A wireless ad hoc network refers to an autonomous system of fixed or mobile nodes connected by wireless links, the union of which form an arbitrary network topology in which nodes can serve as relay points for communication between other nodes. A mobile ad hoc network refers to a wireless ad hoc network in which the nodes are free to move randomly and to organize themselves arbitrarily. Ad hoc wireless networks continue to rise is popularity because they requires minimal configuration, are quick to deploy, and can be used in situations where fixed communication infrastructure does not exist or has been destroyed.
Nodes in a wireless ad hoc network often communicate using a carrier sense multiple access (CSMA) communication protocol under the IEEE 802.11 standard. Nodes in a CSMA protocol contend for access to a shared transmission medium or channel. A node wishing to transmit a packet (the “sender node”) first listens to (or “carrier-senses”) the shared medium for a defined duration to determine if there are any transmissions on the medium, and transmits only if the medium is sensed idle. Carrier sensing is usually determined by antenna sensitivity and controlled by thresholds applied to the level of (actual or apparent) perceived signal strength. In order to combat interference from hidden nodes (i.e., nodes that are capable of interfering with reception of a packet at a receiving node while not necessarily being able to receive the transmitted packet), some CSMA protocols supplement physical sensing with a reservation scheme (also known as virtual sensing). In the reservation-based CSMA, nodes exchange short request to send (RTS) and clear to send (CTS) packets with neighboring nodes prior to the actual transmission. Both packets specify the length of time needed to transmit the actual data packet. Any third party node receiving any of the two packets uses this information to predict when the medium will be available for a future transmission, and must refrain from initiating any communication until the medium is free. On the receiving side, the collision avoidance model of CSMA requires that a packet be received in the absence of any interference for the reception to be deemed successful. The complete exchange is a four-way handshake involving four packets—RTS, CTS, DATA, and ACK—with the final ACK providing notification of successful transmissions from the target node back to the sender node.

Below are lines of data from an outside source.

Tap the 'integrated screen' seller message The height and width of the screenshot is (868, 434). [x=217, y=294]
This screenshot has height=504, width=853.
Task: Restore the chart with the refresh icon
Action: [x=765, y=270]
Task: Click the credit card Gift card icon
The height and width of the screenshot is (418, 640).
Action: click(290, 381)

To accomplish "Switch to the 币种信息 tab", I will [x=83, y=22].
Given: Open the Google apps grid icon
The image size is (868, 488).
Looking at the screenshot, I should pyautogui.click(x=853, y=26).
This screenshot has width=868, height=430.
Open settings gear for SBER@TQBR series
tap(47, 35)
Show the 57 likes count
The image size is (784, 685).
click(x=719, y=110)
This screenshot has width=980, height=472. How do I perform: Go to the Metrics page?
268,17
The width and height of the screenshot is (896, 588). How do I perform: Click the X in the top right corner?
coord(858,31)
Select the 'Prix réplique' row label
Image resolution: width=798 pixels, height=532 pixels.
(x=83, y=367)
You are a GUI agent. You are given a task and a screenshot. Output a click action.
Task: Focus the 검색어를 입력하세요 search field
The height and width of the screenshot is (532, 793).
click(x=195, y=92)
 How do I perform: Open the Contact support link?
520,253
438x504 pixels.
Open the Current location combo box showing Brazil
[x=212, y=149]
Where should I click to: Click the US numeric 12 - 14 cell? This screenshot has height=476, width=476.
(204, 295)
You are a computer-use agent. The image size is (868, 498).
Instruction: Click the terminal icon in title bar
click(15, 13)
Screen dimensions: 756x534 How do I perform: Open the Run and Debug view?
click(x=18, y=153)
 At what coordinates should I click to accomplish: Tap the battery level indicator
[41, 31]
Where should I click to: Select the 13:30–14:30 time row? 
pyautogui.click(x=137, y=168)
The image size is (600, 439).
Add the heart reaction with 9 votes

The resource allocation and collision avoidance models of the conventional CSMA protocol, however, are overly pessimistic. Specifically, these models of conventional CSMA fail to exploit the capability of the underlying physical layer module of the network to successfully decode multiple packets received in overlapping transmissions, referred to herein as multi-user detection (MUD) or multi-packet reception (MPR). These pessimistic models result in fewer nodes being able to transmit at any given time due to unnecessary backoffs resulting from sensing another carrier on the medium. On the reception side, receiving nodes may unnecessarily abort transmissions due to perceived interference, even when the physical layer module has successfully decoded the received packets.